2. Description of Prior Art
Suture materials are generally classified as either absorbable or nonabsorbable, with each type of suture material being preferred for certain applications. Absorbable suture materials are preferred for internal wound repair in which the sewn tissues will hold together after healing without suture reinforcement and in which a nonabsorbed suture may promote tissue irritation or other adverse bodily reaction over an extended period of time. Suture materials are considered to be absorbable if they disappear from the sewn tissue within about a year after surgery, but many absorbable suture materials disappear within shorter periods.

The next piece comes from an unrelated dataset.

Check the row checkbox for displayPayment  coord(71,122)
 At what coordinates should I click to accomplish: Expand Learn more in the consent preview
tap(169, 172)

The earliest available absorbable suture materials were catgut and extruded collagenous materials. More recently, absorbable sutures derived from synthetic polymers have been developed which are strong, dimensionally uniform, and storage-stable in the dry state. Typical of such polymers are lactide homopolymers and copolymers of lactide and glycolide such as those disclosed in U.S. Pat. No. 3,636,956, and glycolide homopolymers such as those disclosed in U.S. Pat. Nos. 3,297,033 and 3,565,869, all these patents being incorporated herein by reference.
Monofilament synthetic absorbable suture materials are generally stiffer than their catgut or collagen counterparts, and synthetic absorbable sutures are therefore usually employed in a multifilament, braided construction in order to provide the suture with the desired degree of softness and flexibility. Such multifilament sutures exhibit a certain degree of undesirable roughness of "grabbiness" in what has been termed their "tie-down" performance, i.e., the ease or difficulty of sliding a knot down the suture into place.
Multifilament, nonabsorbable sutures such as braided sutures of polyethylene terephthalate, for example, can be improved with respect to tie-down performance by coating the external surface of the suture with solid particles of polytetrafluoroethylene and a binder resin as disclosed in U.S. Pat. No. 3,527,650. This procedure, however, is undesirable as applied to absorbable sutures because polytetrafluoroethylene is nonabsorbable and sutures coated therewith would leave a polymer residue in the sewn tissue after the suture had absorbed.
Multifilament, nonabsorbable sutures can also be improved with respect to tie-down performance by coating them with a linear polyester having a molecular weight between about 1,000 and about 15,000 and at least two carbon atoms between the ester linkages in the polymer chain as disclosed in U.S. Pat. No. 3,942,532. This patent discloses that the aforementioned polyesters may also be used to coat absorbable synthetic sutures but does not consider that such coated sutures would not be totally absorbable.
The aforementioned U.S. Pat. No. 3,297,033, discloses that the synthetic absorbable sutures described therein may be coated with conventional suture coating materials such as a silicone or beeswax in order to modify the handling or absorption rate of the sutures. These coating materials are not readily absorbable, however, and will accordingly leave an undesirable residue in the tissue after the suture itself is absorbed.
It is accordingly an object of the present invention to provide an absorbable, lubricating coating for multifilament sutures of braided, twisted, or covered construction. It is a further object of this invention to provide an absorbable coating to improve the tie-down properties of such multifilament sutures. It is a yet further object of this invention to provide a wholly absorbable coated synthetic multifilament suture having good tie-down properties.